▸ **Record set**:

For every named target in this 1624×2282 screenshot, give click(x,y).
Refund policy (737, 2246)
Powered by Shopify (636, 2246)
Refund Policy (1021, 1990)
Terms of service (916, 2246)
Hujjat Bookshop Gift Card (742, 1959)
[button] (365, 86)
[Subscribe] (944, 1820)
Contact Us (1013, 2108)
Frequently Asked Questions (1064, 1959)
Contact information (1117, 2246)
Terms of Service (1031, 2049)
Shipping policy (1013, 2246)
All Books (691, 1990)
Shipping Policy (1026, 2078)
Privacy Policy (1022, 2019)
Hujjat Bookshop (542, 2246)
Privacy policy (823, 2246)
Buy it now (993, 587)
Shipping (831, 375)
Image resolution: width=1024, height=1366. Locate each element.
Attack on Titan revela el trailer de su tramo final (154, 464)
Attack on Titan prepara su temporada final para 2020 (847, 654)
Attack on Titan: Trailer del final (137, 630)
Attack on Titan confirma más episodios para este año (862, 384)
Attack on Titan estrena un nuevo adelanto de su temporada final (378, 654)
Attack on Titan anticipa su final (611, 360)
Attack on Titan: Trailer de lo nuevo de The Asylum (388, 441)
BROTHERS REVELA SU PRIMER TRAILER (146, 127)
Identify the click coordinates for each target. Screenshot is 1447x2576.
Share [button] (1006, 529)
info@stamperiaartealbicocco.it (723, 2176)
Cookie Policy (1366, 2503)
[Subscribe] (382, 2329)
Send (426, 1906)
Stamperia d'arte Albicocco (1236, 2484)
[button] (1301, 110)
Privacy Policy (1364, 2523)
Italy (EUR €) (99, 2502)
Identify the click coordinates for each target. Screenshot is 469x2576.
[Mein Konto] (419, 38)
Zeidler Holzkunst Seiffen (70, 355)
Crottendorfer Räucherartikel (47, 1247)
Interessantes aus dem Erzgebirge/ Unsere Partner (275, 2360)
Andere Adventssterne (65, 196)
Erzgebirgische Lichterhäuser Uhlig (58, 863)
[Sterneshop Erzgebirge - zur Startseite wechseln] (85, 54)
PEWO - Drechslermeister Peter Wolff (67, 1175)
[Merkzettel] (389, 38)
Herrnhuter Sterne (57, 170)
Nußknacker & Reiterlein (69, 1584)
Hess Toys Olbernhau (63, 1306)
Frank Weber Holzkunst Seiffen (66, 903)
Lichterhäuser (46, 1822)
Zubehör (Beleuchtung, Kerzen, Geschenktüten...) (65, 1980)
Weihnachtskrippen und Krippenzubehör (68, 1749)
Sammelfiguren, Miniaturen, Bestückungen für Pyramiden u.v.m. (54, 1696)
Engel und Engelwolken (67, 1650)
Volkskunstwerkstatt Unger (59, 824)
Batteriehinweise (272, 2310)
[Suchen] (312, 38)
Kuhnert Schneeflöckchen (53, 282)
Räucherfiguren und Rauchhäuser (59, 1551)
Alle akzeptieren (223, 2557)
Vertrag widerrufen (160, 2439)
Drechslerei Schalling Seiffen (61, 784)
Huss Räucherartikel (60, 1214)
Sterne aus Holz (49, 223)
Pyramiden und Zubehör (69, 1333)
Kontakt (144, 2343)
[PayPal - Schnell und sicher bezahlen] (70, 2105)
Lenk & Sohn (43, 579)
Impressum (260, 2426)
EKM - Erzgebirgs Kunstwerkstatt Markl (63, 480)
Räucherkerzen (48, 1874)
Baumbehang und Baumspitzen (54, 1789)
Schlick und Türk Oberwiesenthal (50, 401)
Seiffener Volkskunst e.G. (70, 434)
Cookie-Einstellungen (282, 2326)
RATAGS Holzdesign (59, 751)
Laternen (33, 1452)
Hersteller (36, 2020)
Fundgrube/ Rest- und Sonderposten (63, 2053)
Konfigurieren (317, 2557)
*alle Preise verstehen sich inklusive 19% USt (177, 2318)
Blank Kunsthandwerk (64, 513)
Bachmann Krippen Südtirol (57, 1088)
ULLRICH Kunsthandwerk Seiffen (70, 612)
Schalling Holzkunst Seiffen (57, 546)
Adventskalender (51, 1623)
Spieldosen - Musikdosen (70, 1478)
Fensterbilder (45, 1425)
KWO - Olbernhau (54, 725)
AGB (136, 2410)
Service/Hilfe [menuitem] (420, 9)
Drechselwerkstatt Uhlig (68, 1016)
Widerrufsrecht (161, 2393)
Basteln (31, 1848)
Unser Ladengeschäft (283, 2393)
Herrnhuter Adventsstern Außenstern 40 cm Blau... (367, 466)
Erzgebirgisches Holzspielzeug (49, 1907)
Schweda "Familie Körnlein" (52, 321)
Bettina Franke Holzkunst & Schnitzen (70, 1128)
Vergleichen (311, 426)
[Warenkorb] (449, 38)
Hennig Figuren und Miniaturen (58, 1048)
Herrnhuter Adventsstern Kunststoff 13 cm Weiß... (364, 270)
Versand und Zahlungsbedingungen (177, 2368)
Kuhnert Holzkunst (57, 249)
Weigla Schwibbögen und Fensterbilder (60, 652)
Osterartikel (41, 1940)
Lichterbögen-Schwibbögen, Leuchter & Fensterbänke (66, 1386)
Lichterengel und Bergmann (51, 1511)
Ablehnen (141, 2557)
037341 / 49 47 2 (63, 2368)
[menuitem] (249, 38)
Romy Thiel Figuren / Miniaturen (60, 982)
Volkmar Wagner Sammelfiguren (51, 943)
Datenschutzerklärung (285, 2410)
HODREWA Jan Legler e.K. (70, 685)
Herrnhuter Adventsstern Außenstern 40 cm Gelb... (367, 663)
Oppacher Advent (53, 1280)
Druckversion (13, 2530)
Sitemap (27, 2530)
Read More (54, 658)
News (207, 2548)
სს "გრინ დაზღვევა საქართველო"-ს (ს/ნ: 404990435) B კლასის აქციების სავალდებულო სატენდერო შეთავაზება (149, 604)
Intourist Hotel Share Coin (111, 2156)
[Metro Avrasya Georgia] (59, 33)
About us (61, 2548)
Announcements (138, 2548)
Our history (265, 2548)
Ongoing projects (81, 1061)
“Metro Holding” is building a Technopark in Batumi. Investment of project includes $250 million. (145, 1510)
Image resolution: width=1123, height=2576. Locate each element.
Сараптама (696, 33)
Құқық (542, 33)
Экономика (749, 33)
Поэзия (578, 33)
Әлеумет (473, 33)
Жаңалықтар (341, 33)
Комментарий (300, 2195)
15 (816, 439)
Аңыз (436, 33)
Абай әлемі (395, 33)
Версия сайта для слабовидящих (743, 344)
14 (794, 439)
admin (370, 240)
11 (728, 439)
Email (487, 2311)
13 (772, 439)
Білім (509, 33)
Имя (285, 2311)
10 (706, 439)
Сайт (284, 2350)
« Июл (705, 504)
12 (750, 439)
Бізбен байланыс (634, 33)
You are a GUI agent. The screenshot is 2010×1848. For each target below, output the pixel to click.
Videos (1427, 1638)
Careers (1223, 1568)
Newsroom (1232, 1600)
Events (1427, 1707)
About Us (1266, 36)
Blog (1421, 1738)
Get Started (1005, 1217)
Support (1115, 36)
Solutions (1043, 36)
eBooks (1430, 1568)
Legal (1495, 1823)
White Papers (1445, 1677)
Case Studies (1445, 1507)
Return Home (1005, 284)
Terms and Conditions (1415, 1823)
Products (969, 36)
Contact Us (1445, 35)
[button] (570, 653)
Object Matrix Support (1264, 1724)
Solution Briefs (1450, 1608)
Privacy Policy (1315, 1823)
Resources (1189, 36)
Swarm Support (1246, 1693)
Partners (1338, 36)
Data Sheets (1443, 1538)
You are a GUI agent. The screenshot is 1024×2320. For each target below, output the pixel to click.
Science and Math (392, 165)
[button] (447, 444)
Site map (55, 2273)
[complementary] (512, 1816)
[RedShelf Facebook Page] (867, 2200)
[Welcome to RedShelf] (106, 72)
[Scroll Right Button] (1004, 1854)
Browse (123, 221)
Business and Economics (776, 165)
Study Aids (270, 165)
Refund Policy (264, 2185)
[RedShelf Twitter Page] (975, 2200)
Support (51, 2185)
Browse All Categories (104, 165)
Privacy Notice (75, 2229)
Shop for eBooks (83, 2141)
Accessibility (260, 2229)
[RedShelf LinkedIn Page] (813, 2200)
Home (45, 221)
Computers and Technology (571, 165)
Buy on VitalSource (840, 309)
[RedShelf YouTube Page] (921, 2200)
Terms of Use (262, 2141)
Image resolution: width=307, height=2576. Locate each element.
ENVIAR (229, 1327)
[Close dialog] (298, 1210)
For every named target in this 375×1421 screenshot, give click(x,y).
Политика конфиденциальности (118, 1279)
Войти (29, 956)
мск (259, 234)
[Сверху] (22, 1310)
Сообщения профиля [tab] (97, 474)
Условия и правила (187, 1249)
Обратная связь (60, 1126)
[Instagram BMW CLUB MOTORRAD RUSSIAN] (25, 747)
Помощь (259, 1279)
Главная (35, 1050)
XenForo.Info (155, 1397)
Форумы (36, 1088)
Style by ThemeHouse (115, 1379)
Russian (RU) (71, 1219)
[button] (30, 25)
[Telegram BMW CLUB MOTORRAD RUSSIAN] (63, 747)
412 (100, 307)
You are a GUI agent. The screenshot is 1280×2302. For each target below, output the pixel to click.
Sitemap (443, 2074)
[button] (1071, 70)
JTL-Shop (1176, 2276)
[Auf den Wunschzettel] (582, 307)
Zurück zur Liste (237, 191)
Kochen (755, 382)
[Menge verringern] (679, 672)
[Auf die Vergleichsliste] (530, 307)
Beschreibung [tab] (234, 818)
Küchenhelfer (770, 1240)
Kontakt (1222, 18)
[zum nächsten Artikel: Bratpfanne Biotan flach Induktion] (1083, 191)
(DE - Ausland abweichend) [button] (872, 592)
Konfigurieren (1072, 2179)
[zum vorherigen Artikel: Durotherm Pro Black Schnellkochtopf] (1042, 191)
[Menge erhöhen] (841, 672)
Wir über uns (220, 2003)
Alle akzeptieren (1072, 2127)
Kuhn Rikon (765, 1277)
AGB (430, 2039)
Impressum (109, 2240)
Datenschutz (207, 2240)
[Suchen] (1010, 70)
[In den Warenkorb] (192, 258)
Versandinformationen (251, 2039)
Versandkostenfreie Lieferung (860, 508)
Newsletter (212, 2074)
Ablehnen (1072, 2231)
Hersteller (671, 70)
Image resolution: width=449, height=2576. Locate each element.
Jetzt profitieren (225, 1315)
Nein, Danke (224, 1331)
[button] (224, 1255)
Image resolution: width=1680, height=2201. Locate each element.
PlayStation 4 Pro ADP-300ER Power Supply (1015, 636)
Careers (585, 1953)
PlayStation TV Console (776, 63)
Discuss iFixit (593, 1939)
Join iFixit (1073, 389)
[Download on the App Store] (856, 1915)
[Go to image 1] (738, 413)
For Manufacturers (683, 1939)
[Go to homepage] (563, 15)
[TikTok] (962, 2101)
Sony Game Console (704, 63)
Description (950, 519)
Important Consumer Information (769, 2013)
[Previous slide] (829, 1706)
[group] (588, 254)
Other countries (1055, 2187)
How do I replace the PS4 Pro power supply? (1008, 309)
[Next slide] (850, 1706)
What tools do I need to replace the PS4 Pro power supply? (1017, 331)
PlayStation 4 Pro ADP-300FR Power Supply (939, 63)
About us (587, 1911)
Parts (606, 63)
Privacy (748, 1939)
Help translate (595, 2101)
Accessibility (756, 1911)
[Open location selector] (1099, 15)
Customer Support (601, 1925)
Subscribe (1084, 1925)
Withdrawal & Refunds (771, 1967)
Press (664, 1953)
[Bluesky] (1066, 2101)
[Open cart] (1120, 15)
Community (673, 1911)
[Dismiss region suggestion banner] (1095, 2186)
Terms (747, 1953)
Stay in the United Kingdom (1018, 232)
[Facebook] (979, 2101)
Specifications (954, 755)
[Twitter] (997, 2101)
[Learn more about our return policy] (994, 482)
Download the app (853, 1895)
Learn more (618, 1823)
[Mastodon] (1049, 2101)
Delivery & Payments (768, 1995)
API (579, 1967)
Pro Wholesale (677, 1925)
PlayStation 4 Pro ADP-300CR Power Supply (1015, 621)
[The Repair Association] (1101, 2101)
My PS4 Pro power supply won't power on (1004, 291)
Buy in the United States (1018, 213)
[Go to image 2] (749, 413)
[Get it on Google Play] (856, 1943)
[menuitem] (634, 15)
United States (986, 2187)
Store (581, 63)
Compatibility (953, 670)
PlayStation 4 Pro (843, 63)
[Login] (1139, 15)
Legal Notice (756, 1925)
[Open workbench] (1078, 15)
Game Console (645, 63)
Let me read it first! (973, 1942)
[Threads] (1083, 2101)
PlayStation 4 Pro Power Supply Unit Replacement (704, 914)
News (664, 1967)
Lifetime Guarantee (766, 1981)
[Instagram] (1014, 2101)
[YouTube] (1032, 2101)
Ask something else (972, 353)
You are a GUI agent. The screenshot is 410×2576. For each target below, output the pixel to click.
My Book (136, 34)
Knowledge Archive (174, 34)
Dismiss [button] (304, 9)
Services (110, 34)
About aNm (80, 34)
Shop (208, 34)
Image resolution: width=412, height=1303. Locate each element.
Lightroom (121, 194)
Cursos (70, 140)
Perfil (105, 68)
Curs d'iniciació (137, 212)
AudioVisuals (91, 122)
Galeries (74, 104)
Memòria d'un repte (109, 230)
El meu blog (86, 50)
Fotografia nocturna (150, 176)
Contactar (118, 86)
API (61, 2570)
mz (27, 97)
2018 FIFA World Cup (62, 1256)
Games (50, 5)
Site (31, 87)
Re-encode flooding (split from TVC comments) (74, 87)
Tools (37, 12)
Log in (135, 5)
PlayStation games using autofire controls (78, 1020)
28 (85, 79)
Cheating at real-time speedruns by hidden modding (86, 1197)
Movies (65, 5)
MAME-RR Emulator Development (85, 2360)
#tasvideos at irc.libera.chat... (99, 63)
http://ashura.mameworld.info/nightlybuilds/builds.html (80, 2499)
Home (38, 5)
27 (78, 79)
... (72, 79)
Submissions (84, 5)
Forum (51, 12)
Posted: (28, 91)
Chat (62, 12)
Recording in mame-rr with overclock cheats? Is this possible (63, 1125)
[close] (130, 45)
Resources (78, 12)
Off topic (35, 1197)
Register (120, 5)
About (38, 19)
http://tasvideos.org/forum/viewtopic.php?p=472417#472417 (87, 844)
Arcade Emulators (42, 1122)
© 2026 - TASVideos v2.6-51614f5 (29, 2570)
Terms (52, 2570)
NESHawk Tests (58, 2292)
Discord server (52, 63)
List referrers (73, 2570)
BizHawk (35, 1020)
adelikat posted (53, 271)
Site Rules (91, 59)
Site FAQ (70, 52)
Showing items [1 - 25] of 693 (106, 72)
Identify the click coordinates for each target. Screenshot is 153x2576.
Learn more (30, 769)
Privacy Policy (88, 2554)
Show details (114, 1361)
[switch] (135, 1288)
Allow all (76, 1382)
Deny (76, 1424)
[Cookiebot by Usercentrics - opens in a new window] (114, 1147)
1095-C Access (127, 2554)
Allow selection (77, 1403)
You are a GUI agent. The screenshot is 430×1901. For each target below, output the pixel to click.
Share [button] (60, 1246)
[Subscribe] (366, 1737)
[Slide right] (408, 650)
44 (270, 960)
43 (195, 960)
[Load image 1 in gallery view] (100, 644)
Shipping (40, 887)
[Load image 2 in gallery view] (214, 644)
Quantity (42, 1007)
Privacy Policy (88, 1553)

▸ **Work order**:
Find the line with "Image resolution: width=307, height=2576." in the entries above. Retype it and each line after it, exactly, through the line with "Russian (RU) (71, 1219)", and stop there.

▸ **Exercise output**:
Image resolution: width=307, height=2576. Locate each element.
ENVIAR (229, 1327)
[Close dialog] (298, 1210)
For every named target in this 375×1421 screenshot, give click(x,y).
Политика конфиденциальности (118, 1279)
Войти (29, 956)
мск (259, 234)
[Сверху] (22, 1310)
Сообщения профиля [tab] (97, 474)
Условия и правила (187, 1249)
Обратная связь (60, 1126)
[Instagram BMW CLUB MOTORRAD RUSSIAN] (25, 747)
Помощь (259, 1279)
Главная (35, 1050)
XenForo.Info (155, 1397)
Форумы (36, 1088)
Style by ThemeHouse (115, 1379)
Russian (RU) (71, 1219)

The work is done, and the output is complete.